Nahm’sayin?: Getting to the Bottom of It
The Link Investigates Our Most Read Article
Why so much traffic? Was the article linked somewhere in a Wikipedia article about anal prolapses? Did Vice have it linked in their article on the same topic? Was it part of some reddit thread? Did perhaps Concordia’s health services have it linked on their site, you know, just in case a student needed the information? Photo Carl Bindman
There’s a mystery haunting The Link.
I’ve long wondered, but having been unable to find the answer, I often just prefer to pretend that I’ve forgotten.
But the haunting won’t stop until I get the answers. Let me explain.
It all started sometime after Sept. 4, 2012. As part of a former Linkie’s column Sex and Pancakes that answered readers’ questions about sex, an article was published on the topic of anal prolapses.
“I have a question regarding a most unfortunate incident I recently saw in a pornographic film,” it begins, from a reader who called themselves Butthurt Bottom.
“In the film, a woman was being anally penetrated doggy style by a rather well endowed man. At one point, the man pulls completely out of her, and, in the process, takes her intestines with him. I do believe this is called an anal prolapse and I’m scared of it happening to me. I love being anally penetrated, so tell me, what am I to do?”
Titled “Total Prolapse of the Butt,” a play on Bonnie Tyler’s hit “Total Eclipse of the Heart,” the article goes on to explain what anal prolapses are—ultimately assuring Butthurt Bottom that anal prolapses are quite rare.
But for some reason, it’s also our most read article. On a weekly basis, it gets the most traffic, and it’s extremely rare that on any given week another article surpases it in page hits. Our site has a feature that lets us see what’s being read in live time, and there’s almost always someone reading it when I go and look.
Since being published, it’s gained over 34,600 hits, but it was only after Sept. 6, 2015 that the article really went off the charts. 34,600 hits is a big deal, considering that as an independent student publication we tend to get an average of 30,000 to 40,000 page hits per month.

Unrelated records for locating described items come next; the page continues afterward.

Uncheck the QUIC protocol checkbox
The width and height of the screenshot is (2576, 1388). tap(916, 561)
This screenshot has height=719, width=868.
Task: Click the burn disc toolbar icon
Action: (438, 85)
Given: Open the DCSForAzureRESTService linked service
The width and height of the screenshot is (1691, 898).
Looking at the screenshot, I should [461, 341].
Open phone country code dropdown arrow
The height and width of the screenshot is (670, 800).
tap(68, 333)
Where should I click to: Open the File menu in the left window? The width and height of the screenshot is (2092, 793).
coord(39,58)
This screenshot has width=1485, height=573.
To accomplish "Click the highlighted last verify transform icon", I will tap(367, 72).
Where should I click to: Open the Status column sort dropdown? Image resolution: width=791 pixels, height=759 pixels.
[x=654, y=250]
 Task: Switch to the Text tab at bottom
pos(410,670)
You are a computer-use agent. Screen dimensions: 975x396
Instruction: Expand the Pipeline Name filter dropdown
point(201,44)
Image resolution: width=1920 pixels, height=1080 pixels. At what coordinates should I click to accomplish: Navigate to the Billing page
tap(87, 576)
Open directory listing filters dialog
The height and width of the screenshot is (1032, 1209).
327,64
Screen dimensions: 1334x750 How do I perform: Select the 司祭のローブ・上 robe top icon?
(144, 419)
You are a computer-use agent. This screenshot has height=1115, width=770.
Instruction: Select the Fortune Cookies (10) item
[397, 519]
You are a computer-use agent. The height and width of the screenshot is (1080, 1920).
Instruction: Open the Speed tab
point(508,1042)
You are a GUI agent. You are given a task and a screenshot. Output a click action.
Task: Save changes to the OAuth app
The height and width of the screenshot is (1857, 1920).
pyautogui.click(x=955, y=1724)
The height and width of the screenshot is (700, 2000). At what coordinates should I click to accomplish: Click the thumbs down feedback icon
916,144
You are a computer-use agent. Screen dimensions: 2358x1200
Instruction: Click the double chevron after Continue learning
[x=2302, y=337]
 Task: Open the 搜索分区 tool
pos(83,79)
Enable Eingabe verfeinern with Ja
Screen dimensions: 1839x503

This September, an article about Concordia Student Union executives accepting gifts and being accused of conflict of interest at a council meeting surpassed the “Total Prolapse of the Butt” article. It was something our masthead had never seen before. If that’s not a barometer of success, I don’t know what is.
Why is this the case? I wanted to get to the bottom of this—no pun intended.
Was the article linked somewhere in a Wikipedia article about anal prolapses? Did Vice have it linked in their article on the same topic? Was it part of some reddit thread? Did perhaps Concordia’s health services have it linked on their site, you know, just in case a student needed the information?
My hypotheses were incorrect. Google analytics shows us this isn’t the case.
Less than 600 of the views on the article come from links on external sites. The majority of the views actually come from search engines like Google. Our site stays afloat not because of our constant dedication, but actually only because there’s a sizeable number of concerned people on the internet googling about rectal things falling out, apparently.
But I’m still not satisfied. Why was the article ignored until Sept. 6, 2015? I wonder, did my research really lead me anywhere? Or am I still face to face with the unresolved, an impenetrable fog? Why even try? And what if it’s not even real humans going to the link, what if it’s just porn robots?
That’s the issue with journalism. Great journalism strives to ask the important questions, the tough questions, the very very meaningful questions. It strives to get to the bottom of things. We all strive to reach the truth, but we’re constantly faced with limits. There are limits to our knowledge. Sometimes the answer, and its shape, remain obscure to both the author and the reader.
And what if it’s not even real humans visiting the page. What if it’s just porn robots?